The researchers also tested irisin in mice with Alzheimer’s disease. When they delivered a gene that produces irisin into the livers of these mice, permanently elevating blood levels of the hormone, they found the animals showed improved cognitive performance two months later—despite the presence of disease. The altered mice also had reduced levels of neuroinflammation. Wrann says that result is particularly encouraging: the fact that “irisin does not target the amyloid plaques characteristic of Alzheimer’s, but rather neuroinflammation directly,” suggests that its benefits are likely to extend to other neurodegenerative diseases. “We are very optimistic,” she adds, “that these findings will translate into humans.”

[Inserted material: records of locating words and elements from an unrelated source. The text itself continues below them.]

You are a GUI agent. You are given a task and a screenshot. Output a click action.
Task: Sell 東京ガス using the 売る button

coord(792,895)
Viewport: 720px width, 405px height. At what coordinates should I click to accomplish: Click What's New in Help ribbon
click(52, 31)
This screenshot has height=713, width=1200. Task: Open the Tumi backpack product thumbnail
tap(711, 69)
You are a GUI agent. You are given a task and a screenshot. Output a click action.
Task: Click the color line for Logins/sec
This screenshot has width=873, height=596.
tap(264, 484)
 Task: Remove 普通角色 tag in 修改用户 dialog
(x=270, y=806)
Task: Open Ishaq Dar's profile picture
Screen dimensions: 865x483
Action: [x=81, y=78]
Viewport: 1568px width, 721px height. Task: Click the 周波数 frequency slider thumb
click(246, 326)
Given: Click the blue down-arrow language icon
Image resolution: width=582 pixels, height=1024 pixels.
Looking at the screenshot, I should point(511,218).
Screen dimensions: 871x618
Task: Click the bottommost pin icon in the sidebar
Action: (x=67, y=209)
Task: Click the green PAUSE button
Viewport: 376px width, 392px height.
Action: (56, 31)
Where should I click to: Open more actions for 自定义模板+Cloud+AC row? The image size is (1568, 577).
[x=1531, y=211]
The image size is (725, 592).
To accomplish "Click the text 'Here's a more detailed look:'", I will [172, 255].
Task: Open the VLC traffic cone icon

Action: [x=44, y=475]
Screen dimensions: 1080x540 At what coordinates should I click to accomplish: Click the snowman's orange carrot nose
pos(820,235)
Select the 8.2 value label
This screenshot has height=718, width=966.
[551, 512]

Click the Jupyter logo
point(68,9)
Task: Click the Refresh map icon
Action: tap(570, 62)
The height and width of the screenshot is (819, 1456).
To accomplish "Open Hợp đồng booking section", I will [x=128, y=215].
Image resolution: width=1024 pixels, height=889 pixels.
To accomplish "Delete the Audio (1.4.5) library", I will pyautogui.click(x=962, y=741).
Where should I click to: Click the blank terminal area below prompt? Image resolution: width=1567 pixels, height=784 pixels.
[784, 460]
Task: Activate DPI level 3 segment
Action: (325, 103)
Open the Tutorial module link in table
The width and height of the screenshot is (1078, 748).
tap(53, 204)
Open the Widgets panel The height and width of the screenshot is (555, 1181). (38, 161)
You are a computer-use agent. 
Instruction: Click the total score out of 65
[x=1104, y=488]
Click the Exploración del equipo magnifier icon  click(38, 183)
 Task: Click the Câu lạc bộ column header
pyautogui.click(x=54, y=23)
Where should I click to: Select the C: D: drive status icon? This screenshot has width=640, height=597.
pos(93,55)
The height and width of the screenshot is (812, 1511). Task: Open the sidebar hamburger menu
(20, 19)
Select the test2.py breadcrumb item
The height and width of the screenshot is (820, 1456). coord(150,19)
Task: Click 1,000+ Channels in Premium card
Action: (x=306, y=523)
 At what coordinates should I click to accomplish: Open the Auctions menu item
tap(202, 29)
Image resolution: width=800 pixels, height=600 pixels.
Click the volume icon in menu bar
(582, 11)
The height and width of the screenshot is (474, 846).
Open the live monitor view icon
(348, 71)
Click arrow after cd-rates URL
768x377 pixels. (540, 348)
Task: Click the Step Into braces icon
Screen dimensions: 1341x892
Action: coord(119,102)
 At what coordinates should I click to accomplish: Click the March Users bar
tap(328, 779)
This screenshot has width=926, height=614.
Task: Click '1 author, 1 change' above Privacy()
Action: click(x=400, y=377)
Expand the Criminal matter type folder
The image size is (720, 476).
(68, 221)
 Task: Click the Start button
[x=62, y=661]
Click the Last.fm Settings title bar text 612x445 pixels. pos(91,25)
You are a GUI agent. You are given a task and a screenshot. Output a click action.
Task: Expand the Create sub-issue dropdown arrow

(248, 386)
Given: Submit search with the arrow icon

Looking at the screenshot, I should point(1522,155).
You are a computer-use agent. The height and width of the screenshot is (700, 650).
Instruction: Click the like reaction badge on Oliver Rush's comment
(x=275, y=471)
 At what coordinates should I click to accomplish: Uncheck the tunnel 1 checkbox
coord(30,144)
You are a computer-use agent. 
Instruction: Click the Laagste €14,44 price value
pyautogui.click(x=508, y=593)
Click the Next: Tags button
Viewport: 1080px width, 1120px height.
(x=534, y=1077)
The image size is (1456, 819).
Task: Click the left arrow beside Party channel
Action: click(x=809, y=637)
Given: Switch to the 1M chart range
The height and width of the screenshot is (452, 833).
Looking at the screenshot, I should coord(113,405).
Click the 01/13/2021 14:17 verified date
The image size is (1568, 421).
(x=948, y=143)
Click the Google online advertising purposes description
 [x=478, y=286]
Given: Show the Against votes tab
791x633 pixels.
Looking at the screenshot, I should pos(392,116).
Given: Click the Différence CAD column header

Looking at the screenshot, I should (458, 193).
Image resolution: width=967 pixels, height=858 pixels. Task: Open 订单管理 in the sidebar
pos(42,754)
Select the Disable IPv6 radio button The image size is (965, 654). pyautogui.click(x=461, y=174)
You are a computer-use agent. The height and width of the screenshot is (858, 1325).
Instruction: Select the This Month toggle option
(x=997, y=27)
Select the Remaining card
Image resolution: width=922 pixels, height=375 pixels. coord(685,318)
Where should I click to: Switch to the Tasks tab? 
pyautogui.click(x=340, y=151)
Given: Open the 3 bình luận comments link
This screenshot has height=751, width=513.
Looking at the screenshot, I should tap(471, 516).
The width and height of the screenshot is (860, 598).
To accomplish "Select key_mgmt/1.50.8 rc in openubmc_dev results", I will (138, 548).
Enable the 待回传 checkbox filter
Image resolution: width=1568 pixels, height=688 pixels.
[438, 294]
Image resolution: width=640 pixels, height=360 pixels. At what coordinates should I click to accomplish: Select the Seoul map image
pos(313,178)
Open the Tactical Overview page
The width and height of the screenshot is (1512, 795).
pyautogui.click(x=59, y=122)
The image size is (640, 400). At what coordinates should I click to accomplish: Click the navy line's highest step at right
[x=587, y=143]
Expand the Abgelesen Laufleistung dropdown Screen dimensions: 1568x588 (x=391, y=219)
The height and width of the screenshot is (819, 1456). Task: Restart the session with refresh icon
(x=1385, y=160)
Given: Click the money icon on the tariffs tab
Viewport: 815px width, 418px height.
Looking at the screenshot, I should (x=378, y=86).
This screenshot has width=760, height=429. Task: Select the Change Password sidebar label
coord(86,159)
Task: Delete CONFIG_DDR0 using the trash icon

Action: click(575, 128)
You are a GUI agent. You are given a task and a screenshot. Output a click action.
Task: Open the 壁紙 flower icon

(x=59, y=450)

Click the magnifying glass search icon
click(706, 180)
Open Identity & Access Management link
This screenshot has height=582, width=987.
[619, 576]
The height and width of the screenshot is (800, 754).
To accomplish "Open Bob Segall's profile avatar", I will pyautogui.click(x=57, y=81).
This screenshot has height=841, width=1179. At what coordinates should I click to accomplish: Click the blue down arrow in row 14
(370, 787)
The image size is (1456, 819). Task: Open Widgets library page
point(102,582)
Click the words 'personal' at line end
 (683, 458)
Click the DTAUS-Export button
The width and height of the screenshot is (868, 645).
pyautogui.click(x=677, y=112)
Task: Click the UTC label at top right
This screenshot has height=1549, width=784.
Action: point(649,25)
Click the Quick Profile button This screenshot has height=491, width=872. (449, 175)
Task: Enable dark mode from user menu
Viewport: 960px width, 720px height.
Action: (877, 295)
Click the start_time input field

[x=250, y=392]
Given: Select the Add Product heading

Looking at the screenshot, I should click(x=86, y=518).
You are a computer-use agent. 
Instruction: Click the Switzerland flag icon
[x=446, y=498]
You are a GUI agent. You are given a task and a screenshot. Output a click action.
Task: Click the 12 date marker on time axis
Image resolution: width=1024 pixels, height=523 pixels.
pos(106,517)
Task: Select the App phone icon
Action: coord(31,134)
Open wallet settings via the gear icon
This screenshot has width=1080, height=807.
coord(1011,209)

“There is an urgent need to develop therapies to preserve cognitive function in aging,” she continues, “whether in Alzheimer’s or other neurodegenerative diseases. And I think exercise is an exciting new paradigm to attack this really important problem.”

Study co-author Rudolph Tanzi, Kennedy professor of neurology and cofounder of the McCance Center for Brain Health at MGH, adds, “It’s hard to imagine anything better for brain health than daily exercise, and our findings shed new light on the mechanism involved: protecting against neuroinflammation, perhaps the biggest killer of brain neurons as we age.”